Leo Minor is a very small and dim constellation which was created by Johannes Hevelius in 1687 and later recognized as one of the 88 modern constellations. While Leo Minor did not belong to any older star catalogs such as those drawn up by Ptolemy in the 2nd century AD, this set of stars became part of the Firmamentum Sobiescianum, a 56 sheet atlas created by master astronomer Hevelius in an attempt to update star catalogs using what (was then) considered modern equipment. Leo Minor was one of seven new constellations and endured to become officially recognized by the International Astronomical Union. It possesses no bright stars and has only 2 main stars in its asterism, yet there are 34 Bayer/Flamsteed designated stars within Leo Minor’s confines. It spans 232 square degrees of sky and is bordered by the constellations of Ursa Major, Lynx, Cancer and Leo. Leo Minor is visible to all observers at latitudes between +90° and ?45° and is best seen at culmination during the month of April.

Since Leo Minor, the “Little Lion” is consider a new constellation, it has no ancient mythology associated with it. As you may have noticed by looking at the chart, it curiously has no Alpha star. When it came to making charts, Hevelius was great – but he didn’t label stars. It wasn’t until the 19th-century when English astronomer Francis Baily had a go at Leo Minor that he assigned the stars with their Greek letters and he simply overlooked the Alpha designation! Leo Minor is just another example of how constellation names and figures can sometimes repeat themselves, like Ursa Major and Minor, Canis Major and Minor, Pegasus and Equuleus… Hydra and Hydrus. Half the challenge to this constellation is simply finding it!

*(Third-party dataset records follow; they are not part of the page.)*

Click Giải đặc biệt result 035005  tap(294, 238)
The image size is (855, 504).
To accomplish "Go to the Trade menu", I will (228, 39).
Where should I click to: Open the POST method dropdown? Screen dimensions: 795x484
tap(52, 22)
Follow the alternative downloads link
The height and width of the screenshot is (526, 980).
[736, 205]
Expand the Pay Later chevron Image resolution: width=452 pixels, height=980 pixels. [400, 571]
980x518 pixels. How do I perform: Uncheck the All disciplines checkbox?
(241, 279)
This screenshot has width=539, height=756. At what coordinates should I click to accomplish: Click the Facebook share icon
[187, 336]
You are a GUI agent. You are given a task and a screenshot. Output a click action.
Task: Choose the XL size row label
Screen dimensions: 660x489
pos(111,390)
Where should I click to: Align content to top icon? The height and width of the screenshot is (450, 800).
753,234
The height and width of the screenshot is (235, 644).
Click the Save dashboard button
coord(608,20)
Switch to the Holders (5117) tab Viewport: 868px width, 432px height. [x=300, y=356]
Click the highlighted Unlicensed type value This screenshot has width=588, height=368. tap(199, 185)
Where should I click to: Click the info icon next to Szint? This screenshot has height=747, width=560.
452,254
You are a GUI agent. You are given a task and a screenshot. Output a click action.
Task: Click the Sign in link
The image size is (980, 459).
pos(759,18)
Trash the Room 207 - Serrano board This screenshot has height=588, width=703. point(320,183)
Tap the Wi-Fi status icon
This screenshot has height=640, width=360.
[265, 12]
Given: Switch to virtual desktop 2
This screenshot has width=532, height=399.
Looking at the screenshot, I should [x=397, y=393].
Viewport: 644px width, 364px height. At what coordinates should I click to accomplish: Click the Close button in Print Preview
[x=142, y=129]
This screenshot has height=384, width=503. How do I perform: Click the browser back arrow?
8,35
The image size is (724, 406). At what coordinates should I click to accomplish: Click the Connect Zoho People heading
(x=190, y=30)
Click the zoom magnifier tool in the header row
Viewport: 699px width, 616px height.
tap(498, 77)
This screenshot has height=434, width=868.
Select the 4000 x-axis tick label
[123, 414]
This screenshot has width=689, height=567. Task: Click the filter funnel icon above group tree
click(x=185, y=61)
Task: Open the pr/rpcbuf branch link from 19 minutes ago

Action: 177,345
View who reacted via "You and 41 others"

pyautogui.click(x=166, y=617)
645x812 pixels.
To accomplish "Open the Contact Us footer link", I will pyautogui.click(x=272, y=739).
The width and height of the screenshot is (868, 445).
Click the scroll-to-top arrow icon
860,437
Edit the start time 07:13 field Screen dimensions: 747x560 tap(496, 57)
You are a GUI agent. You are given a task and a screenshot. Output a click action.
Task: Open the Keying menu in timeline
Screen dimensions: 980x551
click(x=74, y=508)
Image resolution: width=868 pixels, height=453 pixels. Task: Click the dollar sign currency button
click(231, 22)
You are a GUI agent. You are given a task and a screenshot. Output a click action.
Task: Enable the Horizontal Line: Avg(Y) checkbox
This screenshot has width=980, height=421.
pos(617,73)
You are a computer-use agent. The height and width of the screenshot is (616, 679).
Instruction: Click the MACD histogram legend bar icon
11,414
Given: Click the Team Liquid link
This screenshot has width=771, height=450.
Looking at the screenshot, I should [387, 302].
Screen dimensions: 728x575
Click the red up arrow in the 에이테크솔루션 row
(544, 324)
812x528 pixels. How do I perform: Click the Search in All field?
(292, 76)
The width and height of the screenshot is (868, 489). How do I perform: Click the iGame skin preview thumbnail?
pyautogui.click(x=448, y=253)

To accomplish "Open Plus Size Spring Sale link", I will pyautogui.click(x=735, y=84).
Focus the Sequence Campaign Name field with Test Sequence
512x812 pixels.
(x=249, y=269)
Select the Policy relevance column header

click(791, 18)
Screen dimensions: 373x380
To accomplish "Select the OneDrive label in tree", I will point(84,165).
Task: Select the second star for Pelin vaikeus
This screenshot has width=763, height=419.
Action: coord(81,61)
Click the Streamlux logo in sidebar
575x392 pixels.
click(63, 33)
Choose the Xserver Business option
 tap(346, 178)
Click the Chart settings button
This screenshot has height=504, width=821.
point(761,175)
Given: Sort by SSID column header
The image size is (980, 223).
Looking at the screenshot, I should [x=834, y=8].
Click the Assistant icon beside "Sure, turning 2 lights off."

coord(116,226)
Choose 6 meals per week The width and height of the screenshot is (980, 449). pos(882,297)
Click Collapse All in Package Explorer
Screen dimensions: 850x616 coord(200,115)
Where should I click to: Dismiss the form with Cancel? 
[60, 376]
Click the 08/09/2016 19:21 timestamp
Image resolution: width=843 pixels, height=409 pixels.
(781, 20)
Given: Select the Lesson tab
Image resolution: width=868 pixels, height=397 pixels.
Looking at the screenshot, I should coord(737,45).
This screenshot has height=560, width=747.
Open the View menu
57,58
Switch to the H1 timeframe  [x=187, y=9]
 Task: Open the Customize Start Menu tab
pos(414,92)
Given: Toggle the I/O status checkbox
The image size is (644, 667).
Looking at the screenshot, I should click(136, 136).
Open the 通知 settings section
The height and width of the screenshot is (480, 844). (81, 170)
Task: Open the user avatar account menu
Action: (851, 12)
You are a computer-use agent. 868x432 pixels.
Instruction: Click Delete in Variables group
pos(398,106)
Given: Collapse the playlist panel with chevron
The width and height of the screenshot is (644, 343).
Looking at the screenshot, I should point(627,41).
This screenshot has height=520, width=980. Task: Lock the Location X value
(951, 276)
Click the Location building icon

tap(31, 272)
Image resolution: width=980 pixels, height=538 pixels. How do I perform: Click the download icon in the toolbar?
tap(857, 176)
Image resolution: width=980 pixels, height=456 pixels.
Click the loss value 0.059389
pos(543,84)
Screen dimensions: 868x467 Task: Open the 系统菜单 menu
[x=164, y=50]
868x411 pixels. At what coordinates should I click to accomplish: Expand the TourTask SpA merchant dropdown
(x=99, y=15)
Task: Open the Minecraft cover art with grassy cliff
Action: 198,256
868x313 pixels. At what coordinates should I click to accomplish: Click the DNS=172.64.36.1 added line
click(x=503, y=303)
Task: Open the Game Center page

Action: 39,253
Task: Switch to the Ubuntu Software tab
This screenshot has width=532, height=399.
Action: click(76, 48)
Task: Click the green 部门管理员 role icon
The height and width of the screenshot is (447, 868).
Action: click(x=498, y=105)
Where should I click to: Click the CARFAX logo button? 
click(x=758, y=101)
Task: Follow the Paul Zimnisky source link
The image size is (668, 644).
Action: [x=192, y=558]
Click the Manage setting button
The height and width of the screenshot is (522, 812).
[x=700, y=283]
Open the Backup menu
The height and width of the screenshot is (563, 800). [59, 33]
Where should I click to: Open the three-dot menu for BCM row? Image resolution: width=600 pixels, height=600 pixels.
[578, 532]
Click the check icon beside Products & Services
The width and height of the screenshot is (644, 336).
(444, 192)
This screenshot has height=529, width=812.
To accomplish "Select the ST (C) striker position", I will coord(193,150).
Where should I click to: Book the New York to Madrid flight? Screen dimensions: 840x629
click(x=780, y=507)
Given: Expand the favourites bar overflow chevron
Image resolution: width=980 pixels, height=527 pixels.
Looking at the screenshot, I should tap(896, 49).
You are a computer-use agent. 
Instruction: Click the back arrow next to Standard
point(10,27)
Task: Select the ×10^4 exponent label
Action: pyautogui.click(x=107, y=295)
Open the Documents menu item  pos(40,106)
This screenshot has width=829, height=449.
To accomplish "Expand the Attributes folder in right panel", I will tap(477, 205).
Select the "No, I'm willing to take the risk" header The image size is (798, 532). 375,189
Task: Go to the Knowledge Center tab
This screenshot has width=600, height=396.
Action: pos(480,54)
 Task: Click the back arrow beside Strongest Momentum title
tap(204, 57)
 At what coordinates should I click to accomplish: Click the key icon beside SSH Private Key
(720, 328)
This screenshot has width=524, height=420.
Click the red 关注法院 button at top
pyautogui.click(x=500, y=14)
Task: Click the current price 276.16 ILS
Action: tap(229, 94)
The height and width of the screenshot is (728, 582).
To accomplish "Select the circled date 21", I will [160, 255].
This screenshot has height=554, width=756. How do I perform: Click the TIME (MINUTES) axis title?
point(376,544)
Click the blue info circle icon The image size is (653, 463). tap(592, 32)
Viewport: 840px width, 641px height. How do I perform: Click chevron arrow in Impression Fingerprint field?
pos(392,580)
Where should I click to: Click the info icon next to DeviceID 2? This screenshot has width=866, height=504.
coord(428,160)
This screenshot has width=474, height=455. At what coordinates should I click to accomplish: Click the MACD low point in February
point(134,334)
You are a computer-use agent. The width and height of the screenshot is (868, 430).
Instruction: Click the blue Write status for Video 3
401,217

Break out your binoculars and let’s have a look at Beta Leonis Minoris – the “B” shape on our map.. This is a very rapid binary star – not in terms of movement through space – but in orbit of its companion star. Believe it or not, the 6th magnitude companion completes a full orbit in less than 40 years. That’s just a little bit slower than Saturn takes to orbit our Sun and over twice as fast at it takes Neptune!

Now head east for 46 Beta Leonis Minoris. By all rights, this should have been the Alpha star and it’s the only Bayer/Flamsteed numbered stellar designation to have a proper name – Praecipua. As stars go? Well, Praecipua is actually pretty ordinary. Just another orange giant star hanging out in space around 98 light years from Earth. It is happily radiating away about 32 times brighter than our Sun and it is around 9 times bigger. One of the coolest things about this star is just how well we know it! According to Jim Kaler’s excellent information; “Recent accurate measures of angular diameter by the Navy Interferometer show it to be 0.00254 seconds of arc across (the separation of car headlights seen from a distance of 80,000 kilometers, 20 percent of the way to the Moon), which gives it a physical diameter 8.2 times that of the Sun, the agreement with the previously calculated diameter showing that we know the size, temperature, luminosity, and distance very well.”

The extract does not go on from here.